▶ ACTIVITY
Could you give back the listing below exactly, every line included?

▶ INFORMATION SHOWN
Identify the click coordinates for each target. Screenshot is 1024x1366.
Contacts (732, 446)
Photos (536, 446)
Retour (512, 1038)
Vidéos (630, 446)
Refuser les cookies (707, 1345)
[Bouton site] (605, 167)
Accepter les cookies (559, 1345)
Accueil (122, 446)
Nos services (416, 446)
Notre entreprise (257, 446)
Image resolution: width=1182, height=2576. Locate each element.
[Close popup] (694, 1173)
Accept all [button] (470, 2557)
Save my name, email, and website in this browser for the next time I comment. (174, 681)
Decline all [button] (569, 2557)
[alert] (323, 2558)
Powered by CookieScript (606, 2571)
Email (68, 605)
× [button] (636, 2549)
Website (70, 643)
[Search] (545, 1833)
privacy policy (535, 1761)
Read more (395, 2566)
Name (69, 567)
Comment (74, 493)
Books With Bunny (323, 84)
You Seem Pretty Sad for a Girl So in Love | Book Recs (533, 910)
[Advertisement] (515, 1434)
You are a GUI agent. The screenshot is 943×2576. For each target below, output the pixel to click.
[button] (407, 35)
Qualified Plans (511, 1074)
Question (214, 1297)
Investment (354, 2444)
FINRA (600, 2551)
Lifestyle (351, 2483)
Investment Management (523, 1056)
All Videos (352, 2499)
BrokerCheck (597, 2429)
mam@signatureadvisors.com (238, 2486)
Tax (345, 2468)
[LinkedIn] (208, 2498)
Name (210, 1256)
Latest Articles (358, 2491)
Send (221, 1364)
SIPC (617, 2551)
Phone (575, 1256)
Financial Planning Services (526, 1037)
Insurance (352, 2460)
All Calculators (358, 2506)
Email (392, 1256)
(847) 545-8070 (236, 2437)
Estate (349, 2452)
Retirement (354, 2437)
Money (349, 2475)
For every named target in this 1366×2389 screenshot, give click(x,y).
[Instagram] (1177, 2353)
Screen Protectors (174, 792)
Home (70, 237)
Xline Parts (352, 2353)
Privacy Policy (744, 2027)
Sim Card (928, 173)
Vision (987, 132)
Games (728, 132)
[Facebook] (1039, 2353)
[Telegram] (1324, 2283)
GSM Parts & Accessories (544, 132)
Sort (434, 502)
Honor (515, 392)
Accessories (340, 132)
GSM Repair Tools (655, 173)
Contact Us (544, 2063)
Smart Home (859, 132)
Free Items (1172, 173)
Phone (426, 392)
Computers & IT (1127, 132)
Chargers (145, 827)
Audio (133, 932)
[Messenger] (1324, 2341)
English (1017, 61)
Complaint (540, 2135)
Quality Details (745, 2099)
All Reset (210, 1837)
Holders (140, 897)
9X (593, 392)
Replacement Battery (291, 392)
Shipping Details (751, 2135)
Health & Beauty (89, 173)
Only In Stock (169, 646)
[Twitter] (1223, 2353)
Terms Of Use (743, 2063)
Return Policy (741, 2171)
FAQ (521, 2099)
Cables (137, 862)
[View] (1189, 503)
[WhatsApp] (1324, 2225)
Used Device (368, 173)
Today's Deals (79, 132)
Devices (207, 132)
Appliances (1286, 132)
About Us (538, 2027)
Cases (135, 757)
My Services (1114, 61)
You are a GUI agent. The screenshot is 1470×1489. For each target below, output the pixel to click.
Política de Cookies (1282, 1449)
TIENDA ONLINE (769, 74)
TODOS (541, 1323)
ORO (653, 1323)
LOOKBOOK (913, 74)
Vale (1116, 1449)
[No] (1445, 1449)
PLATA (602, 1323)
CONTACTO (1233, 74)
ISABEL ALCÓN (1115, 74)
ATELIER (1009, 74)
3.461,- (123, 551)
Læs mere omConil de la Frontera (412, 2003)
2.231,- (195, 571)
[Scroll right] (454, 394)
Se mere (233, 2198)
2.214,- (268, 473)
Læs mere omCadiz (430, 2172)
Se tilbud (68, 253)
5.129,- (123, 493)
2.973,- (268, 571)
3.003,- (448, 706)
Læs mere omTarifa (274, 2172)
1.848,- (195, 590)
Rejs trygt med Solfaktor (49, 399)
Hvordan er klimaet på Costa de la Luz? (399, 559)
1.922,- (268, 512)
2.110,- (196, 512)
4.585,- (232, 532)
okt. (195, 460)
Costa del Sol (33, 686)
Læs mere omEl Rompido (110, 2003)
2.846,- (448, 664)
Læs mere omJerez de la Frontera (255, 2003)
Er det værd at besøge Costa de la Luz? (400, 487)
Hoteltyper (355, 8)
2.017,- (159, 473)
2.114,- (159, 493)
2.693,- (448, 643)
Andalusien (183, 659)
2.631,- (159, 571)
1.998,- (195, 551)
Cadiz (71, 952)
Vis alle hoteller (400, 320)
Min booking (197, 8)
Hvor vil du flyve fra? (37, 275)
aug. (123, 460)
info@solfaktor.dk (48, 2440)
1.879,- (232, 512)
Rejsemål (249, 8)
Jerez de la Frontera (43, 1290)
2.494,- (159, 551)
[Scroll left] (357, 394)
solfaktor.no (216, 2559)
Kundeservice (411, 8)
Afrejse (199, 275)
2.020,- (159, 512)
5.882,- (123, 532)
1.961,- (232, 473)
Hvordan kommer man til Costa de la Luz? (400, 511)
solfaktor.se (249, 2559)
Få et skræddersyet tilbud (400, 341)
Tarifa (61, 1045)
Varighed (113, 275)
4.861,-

▶ YOUR RESPONSE
Identify the click coordinates for each target. Screenshot is 1024x1366.
Contacts (732, 446)
Photos (536, 446)
Retour (512, 1038)
Vidéos (630, 446)
Refuser les cookies (707, 1345)
[Bouton site] (605, 167)
Accepter les cookies (559, 1345)
Accueil (122, 446)
Nos services (416, 446)
Notre entreprise (257, 446)
Image resolution: width=1182, height=2576. Locate each element.
[Close popup] (694, 1173)
Accept all [button] (470, 2557)
Save my name, email, and website in this browser for the next time I comment. (174, 681)
Decline all [button] (569, 2557)
[alert] (323, 2558)
Powered by CookieScript (606, 2571)
Email (68, 605)
× [button] (636, 2549)
Website (70, 643)
[Search] (545, 1833)
privacy policy (535, 1761)
Read more (395, 2566)
Name (69, 567)
Comment (74, 493)
Books With Bunny (323, 84)
You Seem Pretty Sad for a Girl So in Love | Book Recs (533, 910)
[Advertisement] (515, 1434)
You are a GUI agent. The screenshot is 943×2576. For each target below, output the pixel to click.
[button] (407, 35)
Qualified Plans (511, 1074)
Question (214, 1297)
Investment (354, 2444)
FINRA (600, 2551)
Lifestyle (351, 2483)
Investment Management (523, 1056)
All Videos (352, 2499)
BrokerCheck (597, 2429)
mam@signatureadvisors.com (238, 2486)
Tax (345, 2468)
[LinkedIn] (208, 2498)
Name (210, 1256)
Latest Articles (358, 2491)
Send (221, 1364)
SIPC (617, 2551)
Phone (575, 1256)
Financial Planning Services (526, 1037)
Insurance (352, 2460)
All Calculators (358, 2506)
Email (392, 1256)
(847) 545-8070 (236, 2437)
Estate (349, 2452)
Retirement (354, 2437)
Money (349, 2475)
For every named target in this 1366×2389 screenshot, give click(x,y).
[Instagram] (1177, 2353)
Screen Protectors (174, 792)
Home (70, 237)
Xline Parts (352, 2353)
Privacy Policy (744, 2027)
Sim Card (928, 173)
Vision (987, 132)
Games (728, 132)
[Facebook] (1039, 2353)
[Telegram] (1324, 2283)
GSM Parts & Accessories (544, 132)
Sort (434, 502)
Honor (515, 392)
Accessories (340, 132)
GSM Repair Tools (655, 173)
Contact Us (544, 2063)
Smart Home (859, 132)
Free Items (1172, 173)
Phone (426, 392)
Computers & IT (1127, 132)
Chargers (145, 827)
Audio (133, 932)
[Messenger] (1324, 2341)
English (1017, 61)
Complaint (540, 2135)
Quality Details (745, 2099)
All Reset (210, 1837)
Holders (140, 897)
9X (593, 392)
Replacement Battery (291, 392)
Shipping Details (751, 2135)
Health & Beauty (89, 173)
Only In Stock (169, 646)
[Twitter] (1223, 2353)
Terms Of Use (743, 2063)
Return Policy (741, 2171)
FAQ (521, 2099)
Cables (137, 862)
[View] (1189, 503)
[WhatsApp] (1324, 2225)
Used Device (368, 173)
Today's Deals (79, 132)
Devices (207, 132)
Appliances (1286, 132)
About Us (538, 2027)
Cases (135, 757)
My Services (1114, 61)
You are a GUI agent. The screenshot is 1470×1489. For each target below, output the pixel to click.
Política de Cookies (1282, 1449)
TIENDA ONLINE (769, 74)
TODOS (541, 1323)
ORO (653, 1323)
LOOKBOOK (913, 74)
Vale (1116, 1449)
[No] (1445, 1449)
PLATA (602, 1323)
CONTACTO (1233, 74)
ISABEL ALCÓN (1115, 74)
ATELIER (1009, 74)
3.461,- (123, 551)
Læs mere omConil de la Frontera (412, 2003)
2.231,- (195, 571)
[Scroll right] (454, 394)
Se mere (233, 2198)
2.214,- (268, 473)
Læs mere omCadiz (430, 2172)
Se tilbud (68, 253)
5.129,- (123, 493)
2.973,- (268, 571)
3.003,- (448, 706)
Læs mere omTarifa (274, 2172)
1.848,- (195, 590)
Rejs trygt med Solfaktor (49, 399)
Hvordan er klimaet på Costa de la Luz? (399, 559)
1.922,- (268, 512)
2.110,- (196, 512)
4.585,- (232, 532)
okt. (195, 460)
Costa del Sol (33, 686)
Læs mere omEl Rompido (110, 2003)
2.846,- (448, 664)
Læs mere omJerez de la Frontera (255, 2003)
Er det værd at besøge Costa de la Luz? (400, 487)
Hoteltyper (355, 8)
2.017,- (159, 473)
2.114,- (159, 493)
2.693,- (448, 643)
Andalusien (183, 659)
2.631,- (159, 571)
1.998,- (195, 551)
Cadiz (71, 952)
Vis alle hoteller (400, 320)
Min booking (197, 8)
Hvor vil du flyve fra? (37, 275)
aug. (123, 460)
info@solfaktor.dk (48, 2440)
1.879,- (232, 512)
Rejsemål (249, 8)
Jerez de la Frontera (43, 1290)
2.494,- (159, 551)
[Scroll left] (357, 394)
solfaktor.no (216, 2559)
Kundeservice (411, 8)
Afrejse (199, 275)
2.020,- (159, 512)
5.882,- (123, 532)
1.961,- (232, 473)
Hvordan kommer man til Costa de la Luz? (400, 511)
solfaktor.se (249, 2559)
Få et skræddersyet tilbud (400, 341)
Tarifa (61, 1045)
Varighed (113, 275)
4.861,-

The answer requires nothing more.